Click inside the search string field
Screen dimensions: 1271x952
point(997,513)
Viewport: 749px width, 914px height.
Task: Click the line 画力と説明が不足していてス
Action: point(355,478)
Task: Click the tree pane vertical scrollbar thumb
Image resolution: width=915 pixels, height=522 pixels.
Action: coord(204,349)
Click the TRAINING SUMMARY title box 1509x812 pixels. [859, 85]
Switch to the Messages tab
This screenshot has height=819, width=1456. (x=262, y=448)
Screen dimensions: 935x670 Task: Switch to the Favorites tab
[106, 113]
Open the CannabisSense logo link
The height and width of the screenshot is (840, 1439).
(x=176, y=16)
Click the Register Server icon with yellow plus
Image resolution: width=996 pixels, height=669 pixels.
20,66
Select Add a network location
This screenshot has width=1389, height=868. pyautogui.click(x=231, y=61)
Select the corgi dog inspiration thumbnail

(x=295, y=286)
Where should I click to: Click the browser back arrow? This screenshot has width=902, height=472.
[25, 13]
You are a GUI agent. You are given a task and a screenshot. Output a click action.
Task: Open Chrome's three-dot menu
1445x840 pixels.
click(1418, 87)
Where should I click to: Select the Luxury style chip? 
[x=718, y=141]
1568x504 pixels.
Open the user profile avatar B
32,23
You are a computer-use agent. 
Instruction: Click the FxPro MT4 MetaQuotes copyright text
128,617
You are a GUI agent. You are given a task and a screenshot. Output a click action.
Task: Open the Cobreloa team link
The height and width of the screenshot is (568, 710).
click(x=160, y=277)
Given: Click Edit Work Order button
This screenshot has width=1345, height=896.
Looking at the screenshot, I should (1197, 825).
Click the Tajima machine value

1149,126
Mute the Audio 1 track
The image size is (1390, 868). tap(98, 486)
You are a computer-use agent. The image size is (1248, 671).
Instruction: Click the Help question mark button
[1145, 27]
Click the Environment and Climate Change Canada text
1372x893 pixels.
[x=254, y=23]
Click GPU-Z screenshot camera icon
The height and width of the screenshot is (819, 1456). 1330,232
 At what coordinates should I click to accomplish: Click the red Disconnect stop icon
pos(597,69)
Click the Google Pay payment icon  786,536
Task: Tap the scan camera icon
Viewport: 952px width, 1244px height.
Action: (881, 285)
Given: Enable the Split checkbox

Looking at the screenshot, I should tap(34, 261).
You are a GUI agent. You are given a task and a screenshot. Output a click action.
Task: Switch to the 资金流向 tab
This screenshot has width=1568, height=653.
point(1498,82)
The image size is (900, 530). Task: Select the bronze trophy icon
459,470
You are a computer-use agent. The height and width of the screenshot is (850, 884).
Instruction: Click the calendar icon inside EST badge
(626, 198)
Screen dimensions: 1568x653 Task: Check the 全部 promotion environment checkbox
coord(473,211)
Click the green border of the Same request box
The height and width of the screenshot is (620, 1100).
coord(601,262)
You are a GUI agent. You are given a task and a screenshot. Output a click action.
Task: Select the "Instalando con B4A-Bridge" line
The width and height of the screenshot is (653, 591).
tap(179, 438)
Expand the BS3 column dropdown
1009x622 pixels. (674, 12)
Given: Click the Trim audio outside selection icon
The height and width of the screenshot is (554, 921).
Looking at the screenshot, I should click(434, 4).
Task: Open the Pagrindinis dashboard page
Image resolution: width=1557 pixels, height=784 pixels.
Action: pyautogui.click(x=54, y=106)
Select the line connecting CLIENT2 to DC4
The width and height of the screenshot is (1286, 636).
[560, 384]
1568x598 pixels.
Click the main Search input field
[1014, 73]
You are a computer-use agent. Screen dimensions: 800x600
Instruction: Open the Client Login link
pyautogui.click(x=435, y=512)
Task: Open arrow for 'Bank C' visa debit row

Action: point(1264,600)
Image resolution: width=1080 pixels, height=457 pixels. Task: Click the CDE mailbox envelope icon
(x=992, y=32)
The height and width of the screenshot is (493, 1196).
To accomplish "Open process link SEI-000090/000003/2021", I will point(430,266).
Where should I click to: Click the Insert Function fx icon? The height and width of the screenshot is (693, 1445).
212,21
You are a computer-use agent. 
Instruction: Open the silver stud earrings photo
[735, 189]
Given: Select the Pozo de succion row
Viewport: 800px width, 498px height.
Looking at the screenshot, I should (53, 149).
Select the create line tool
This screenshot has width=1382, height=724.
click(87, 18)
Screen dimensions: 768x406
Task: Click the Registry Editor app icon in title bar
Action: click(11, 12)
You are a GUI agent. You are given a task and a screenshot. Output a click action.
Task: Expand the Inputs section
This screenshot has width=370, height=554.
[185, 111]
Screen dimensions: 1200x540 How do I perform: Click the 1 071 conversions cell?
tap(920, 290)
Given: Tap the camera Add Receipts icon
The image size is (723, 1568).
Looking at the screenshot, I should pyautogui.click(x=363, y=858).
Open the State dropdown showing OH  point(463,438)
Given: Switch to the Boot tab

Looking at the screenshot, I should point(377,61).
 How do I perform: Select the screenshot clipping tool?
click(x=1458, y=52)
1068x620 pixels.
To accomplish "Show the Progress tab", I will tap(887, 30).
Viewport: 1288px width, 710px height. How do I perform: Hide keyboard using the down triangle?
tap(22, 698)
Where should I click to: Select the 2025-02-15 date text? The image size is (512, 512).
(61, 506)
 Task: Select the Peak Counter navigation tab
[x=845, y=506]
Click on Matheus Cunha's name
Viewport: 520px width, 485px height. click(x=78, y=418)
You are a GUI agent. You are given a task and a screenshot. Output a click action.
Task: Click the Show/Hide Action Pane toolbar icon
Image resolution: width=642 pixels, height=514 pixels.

Problem details: Which lines in the records above contain the string "Expand" with matching case? Pull out each one in full.

Complete answer:
Expand the BS3 column dropdown
Task: Expand the Inputs section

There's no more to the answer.